Poema 20
Chavela Vargas
Poème 20
Je peux écrire les vers
Les plus tristes cette nuit.
Écrire, par exemple :
« La nuit est étoilée,
Et scintillent, bleus, les astres, au loin. »
Le vent de la nuit tourne dans le ciel et chante.
Je peux écrire les vers les plus tristes cette nuit.
Je l'ai aimée, et parfois elle m'a aussi aimé.
Je l'ai embrassée tant de fois sous le ciel infini.
D'un autre. Ce sera d'un autre. comme avant mes baisers.
L'amour est si court, et l'oubli si long.
Je peux écrire les vers
Les plus tristes cette nuit.
Je ne l'aime plus, c'est vrai,
Mais combien je l'ai aimée.
Sa voix, son corps clair. Ses yeux infinis
Entendre la nuit immense, plus immense sans elle.

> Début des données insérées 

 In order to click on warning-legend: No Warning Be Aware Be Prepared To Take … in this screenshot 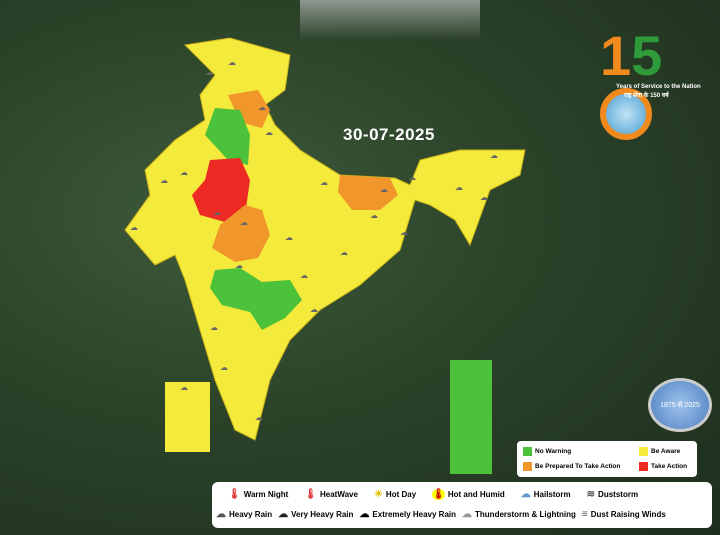, I will do `click(607, 459)`.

Elle m'a aimé parfois, moi aussi je l'aimais.
Je peux écrire les vers les plus tristes cette nuit. Penser que je ne l'ai pas.

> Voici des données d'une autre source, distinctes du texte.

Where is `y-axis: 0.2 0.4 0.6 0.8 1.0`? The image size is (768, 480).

Sentir que je l'ai perdue.
Entendre la nuit immense, plus immense sans elle.
Et le vers tombe à l'âme comme la rosée sur l'herbe.
Qu'importe que mon amour n'ait pu la garder.

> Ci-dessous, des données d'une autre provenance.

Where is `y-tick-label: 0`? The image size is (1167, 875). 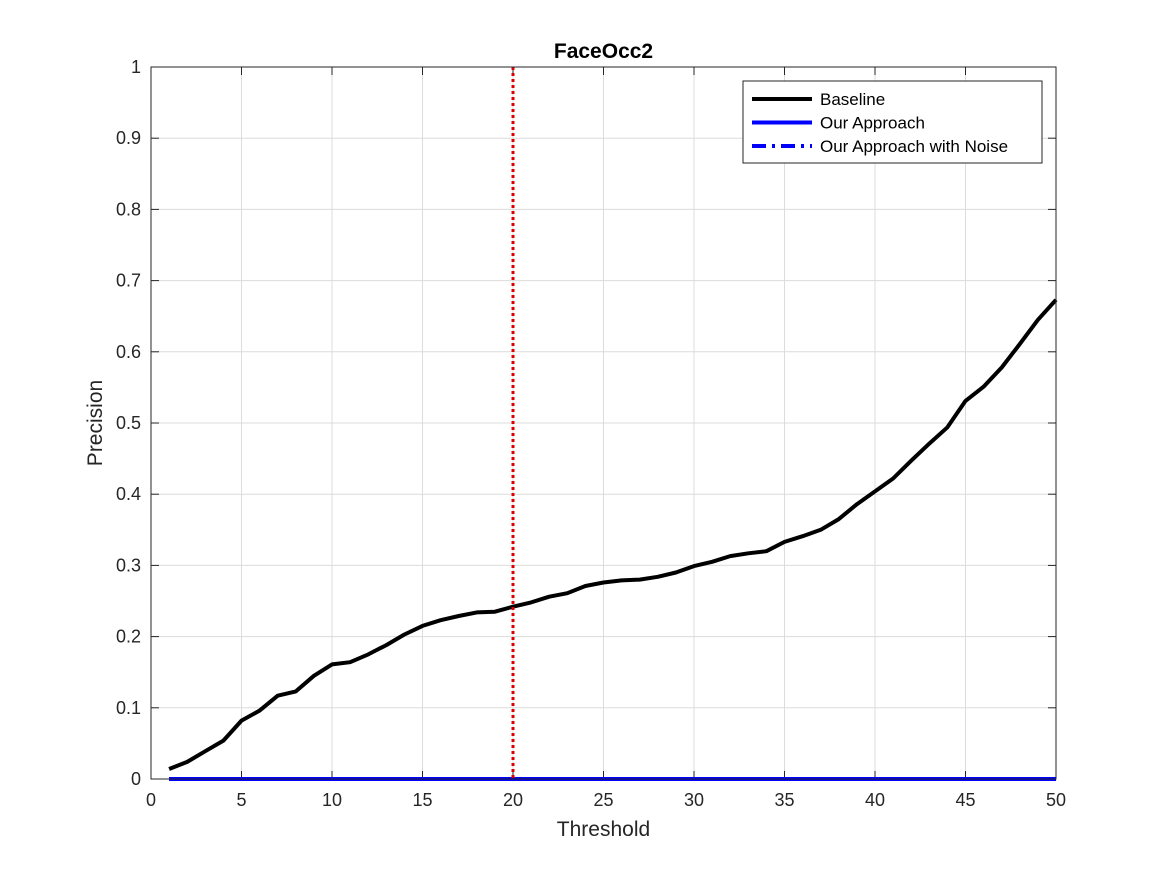
y-tick-label: 0 is located at coordinates (136, 779).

La nuit est étoilée et elle n'est pas avec moi.
C'est tout. Au loin quelqu'un chante.
Au loin. Mon âme ne se contente pas d'avoir perdu.
Comme pour l'approcher, mon regard la cherche. Mon cœur la cherche, et elle n'est pas avec moi.
La même nuit qui fait blanchir les mêmes arbres. Nous, ceux d'avant, ne sommes plus les mêmes.
Je ne l'aime plus, c'est vrai,
Mais combien je l'ai aimée. Ma voix cherchait le vent pour toucher son oreille.
Sa voix, son corps clair. Ses yeux infinis.
Je ne l'aime plus, c'est vrai, mais peut-être que je l'aime. L'amour est si court, et l'oubli si long.
Parce que dans des nuits comme celle-ci, je l'ai eue dans mes bras, mon âme ne se contente pas d'avoir perdu.
Bien que ce soit la dernière douleur qu'elle me cause, et que ce soient les derniers vers que je lui écris.